● **Text for analysis**
══════

Much of the measured data on skin sensitization is proprietary company data. Because of the pressing problem of a lack of data required to advance theoretical and experimental AATs alike, new avenues are being explored that could allow the distribution of proprietary data for model development without contravening the interests of their owners. These strategies include the use of machine learning algorithms on encrypted data (Luechtefeld, Rowlands, et al. Citation2018), as well as the allocation of data by so-called honest brokers. The latter has already resulted, for example, in the contribution of data from nine Lhasa member organizations to the evaluation of Derek Nexus (Chilton et al. Citation2018).

For computational models to be acceptable for use for regulatory purposes, they should comply with the guidelines for linear (Q)SAR models (OECD Citation2014b). Ideally, the data used for model building and testing should be fully disclosed to ensure reproducibility and allow a detailed understanding of the AD, the verification of data, and the testing of models with external data while excluding overlaps. In recent years, significant efforts have been made to develop in silico models for the prediction of skin sensitization that satisfy the requirements for use in a regulatory environment. A growing acceptance of these methods (together with other AATs) in risk assessment is observed. For example, in April 2018 the EPA released a draft for the acceptance of AATs for predicting skin sensitization, reasoning that substantial scientific evidence supports the use of these new methodologies (U.S. EPA Citation2018). In addition, the ECHA has recently promoted the use of AATs in REACH applications (ECHA Citation2017).

A major determinant for the acceptance of AATs for regulatory purposes is their validation with robust protocols complying with defined international standards. However, a substantial number of models, even of those published recently, are still not properly validated. All too often, only evaluation results from cross-validation are reported, or, in the worst case, from predictions on the training data.

══════

● **Supplied entries**

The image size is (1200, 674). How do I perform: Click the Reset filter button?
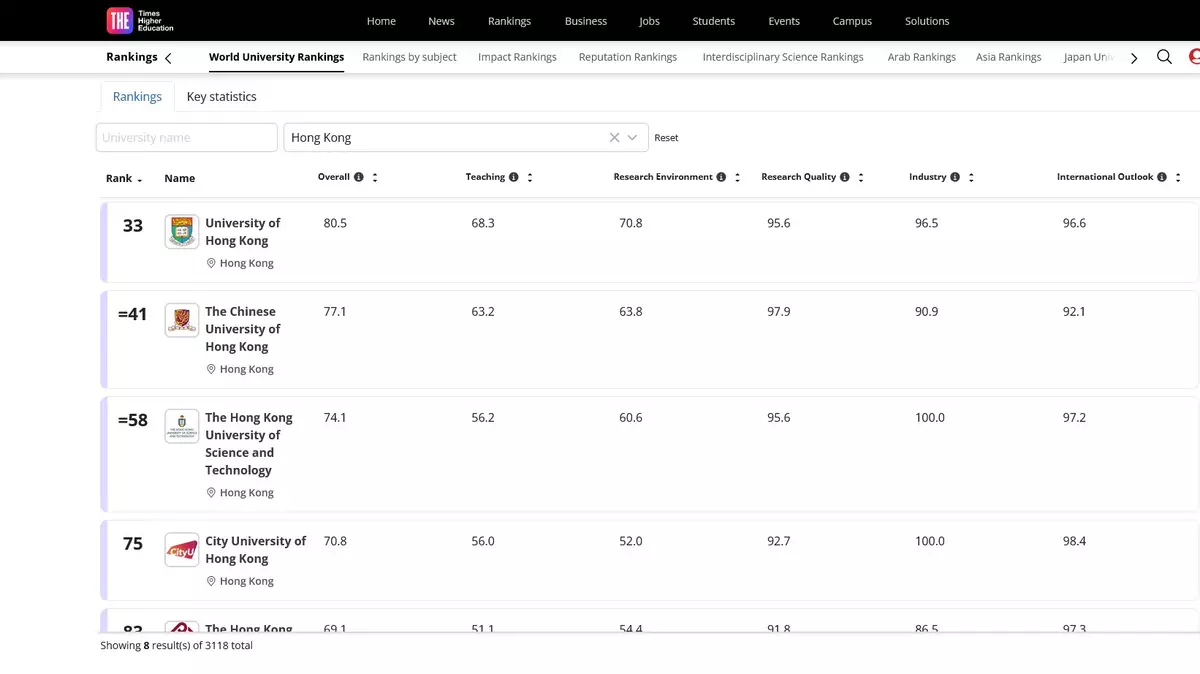click(666, 138)
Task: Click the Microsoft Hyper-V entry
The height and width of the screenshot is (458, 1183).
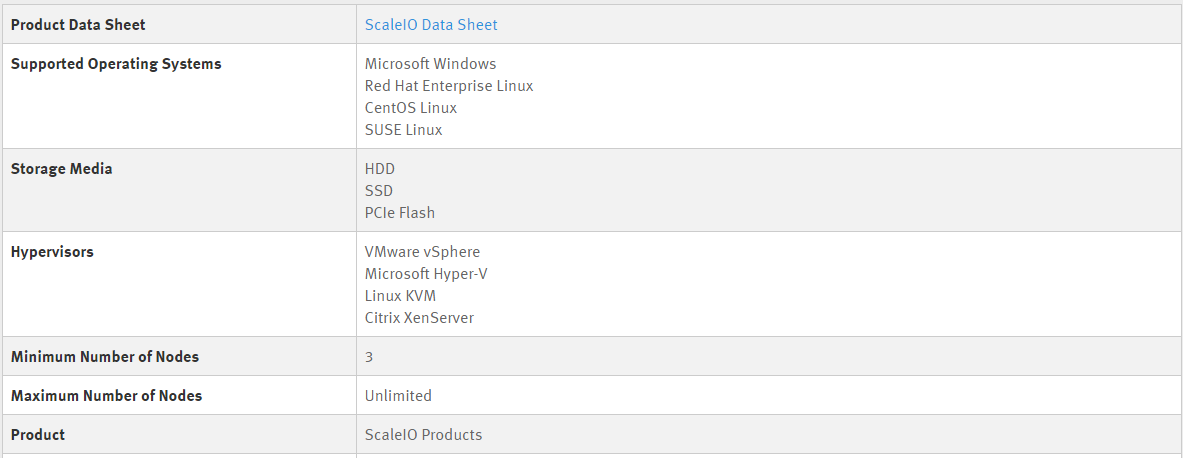Action: tap(426, 274)
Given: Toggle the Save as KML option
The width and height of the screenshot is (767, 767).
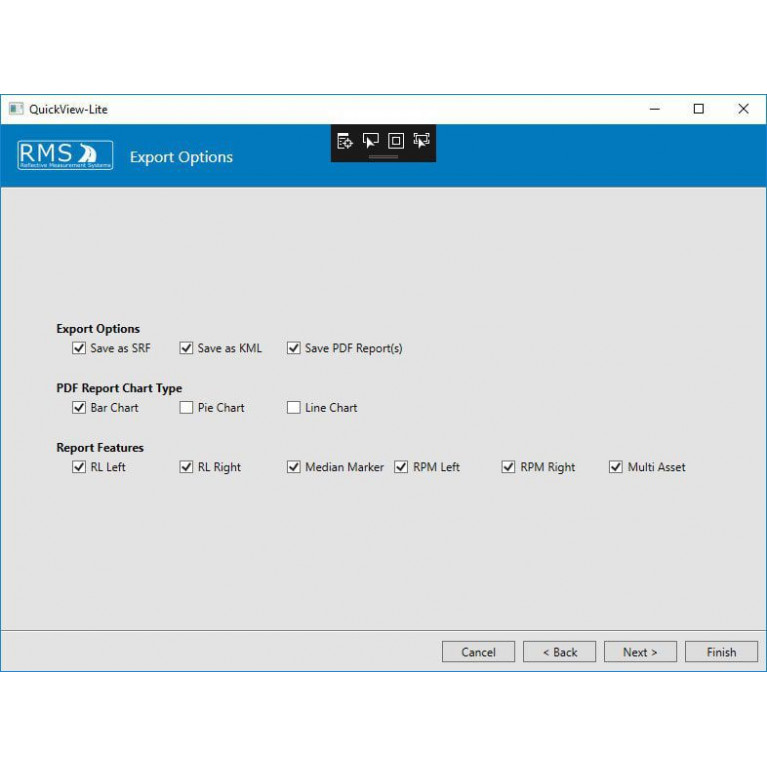Looking at the screenshot, I should (186, 349).
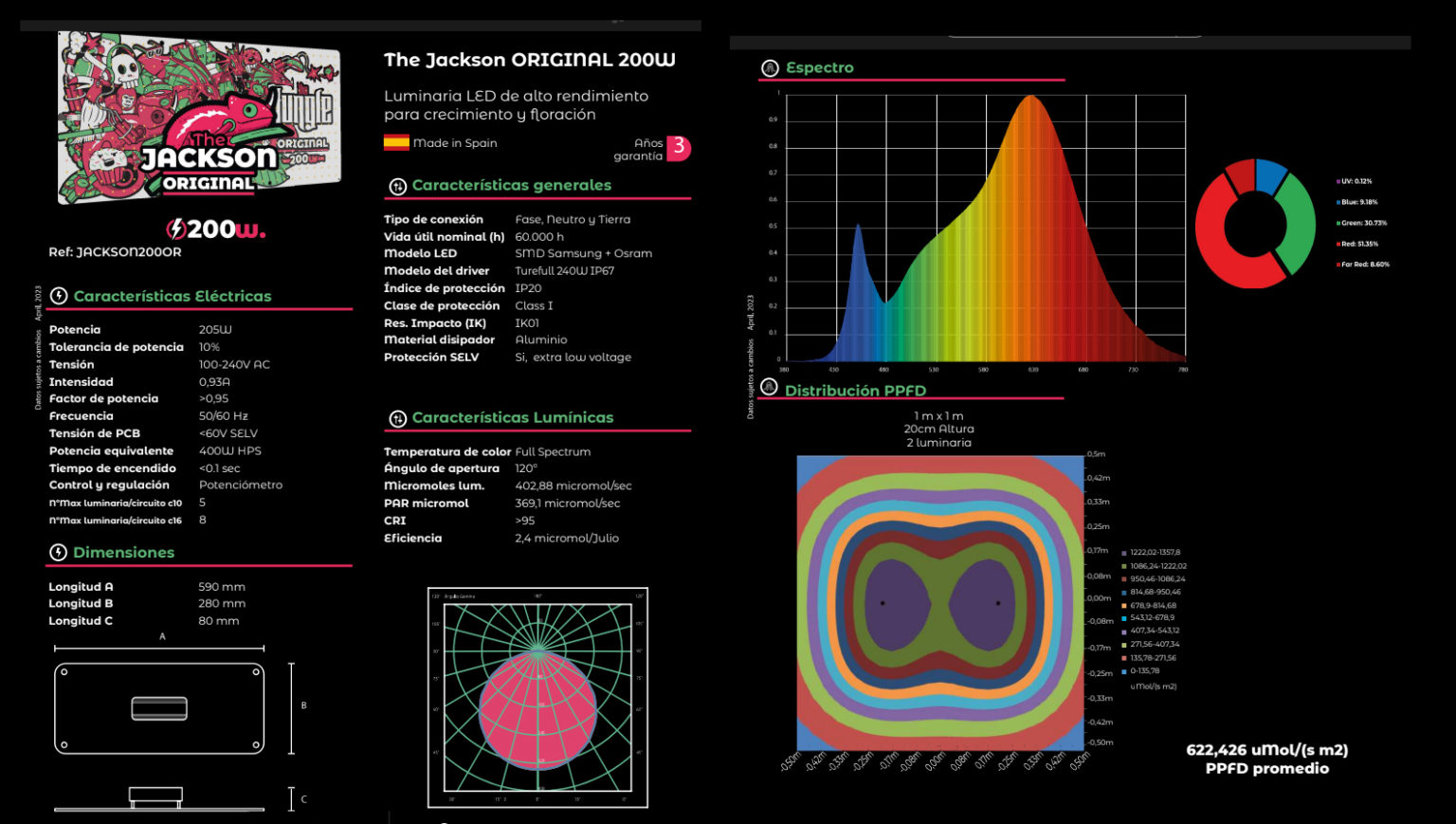Click the UV 0.12% legend swatch
The height and width of the screenshot is (824, 1456).
[x=1338, y=181]
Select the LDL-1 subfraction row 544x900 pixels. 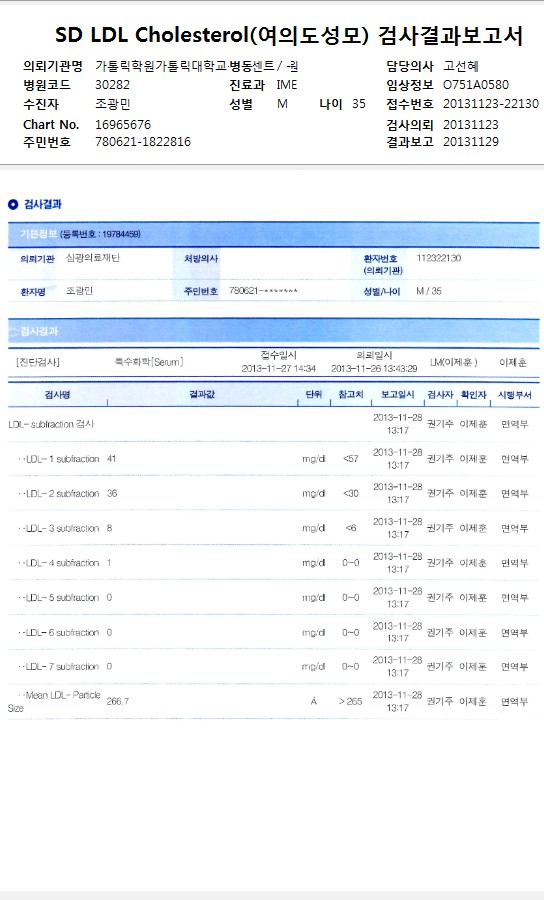(x=274, y=459)
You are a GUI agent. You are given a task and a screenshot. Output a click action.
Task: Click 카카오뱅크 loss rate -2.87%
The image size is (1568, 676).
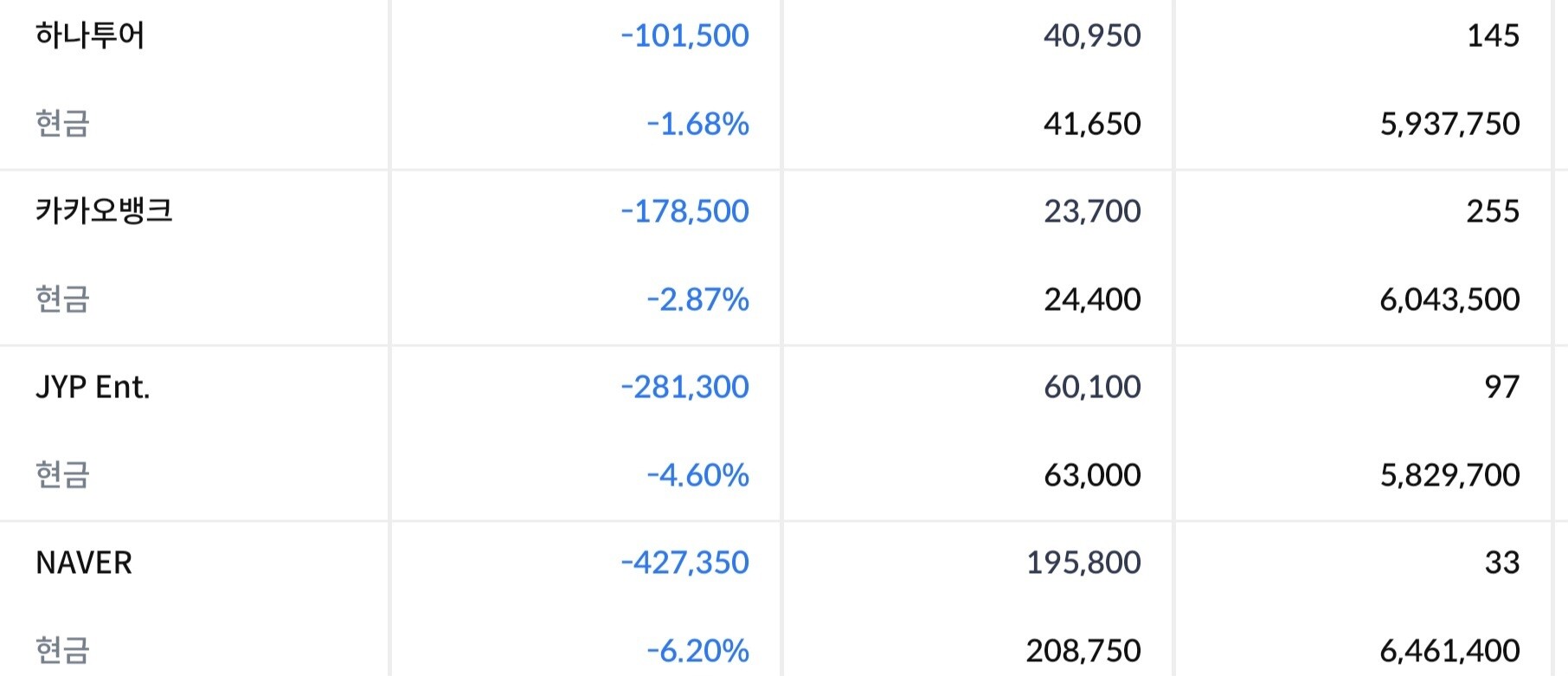(x=697, y=299)
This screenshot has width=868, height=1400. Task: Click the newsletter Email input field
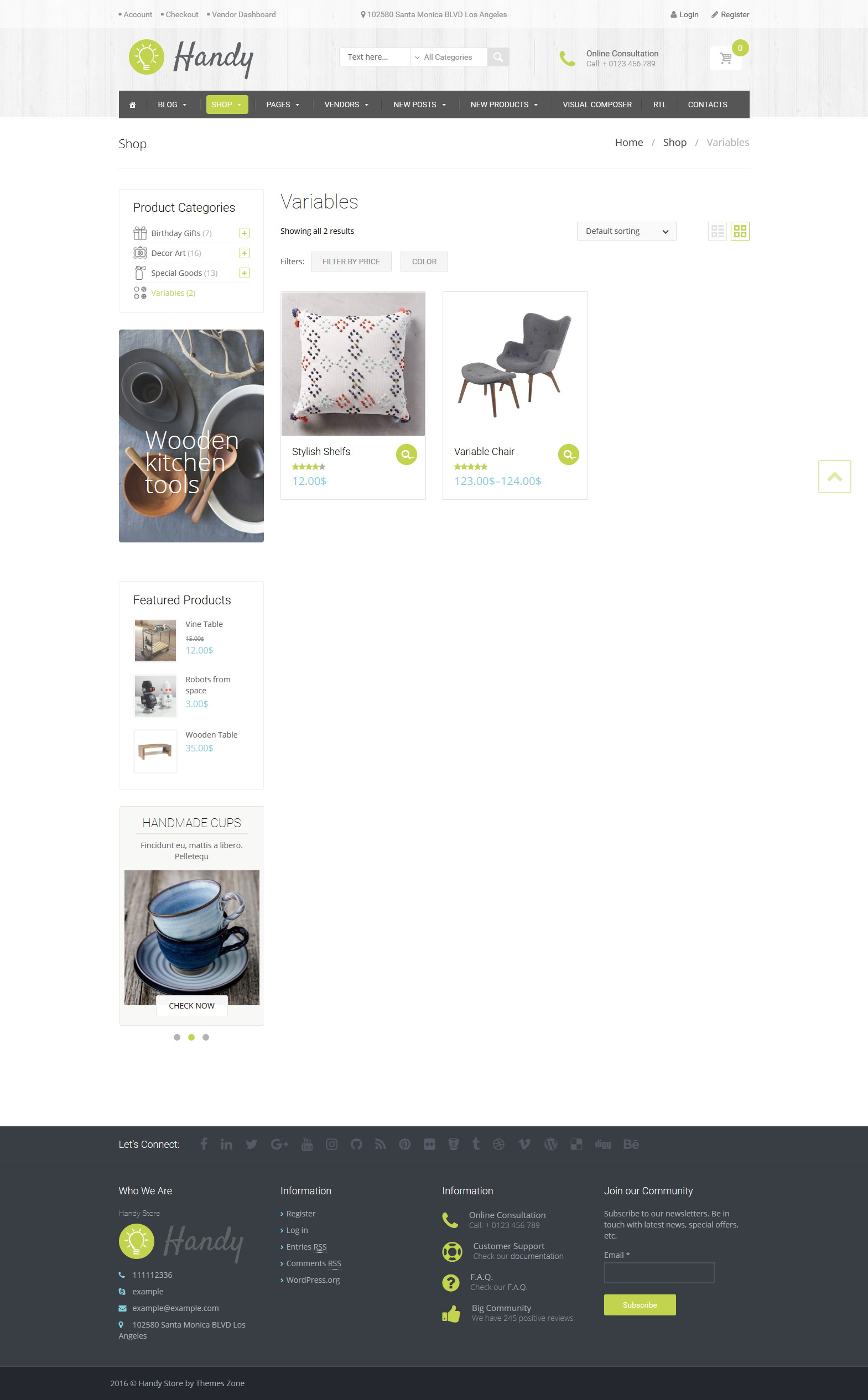[x=659, y=1273]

══════

● **Assignment**
In the text on skin sensitization, when did the EPA release a draft for the acceptance of AATs for predicting skin sensitization?

● **Response to this exercise**
In April 2018.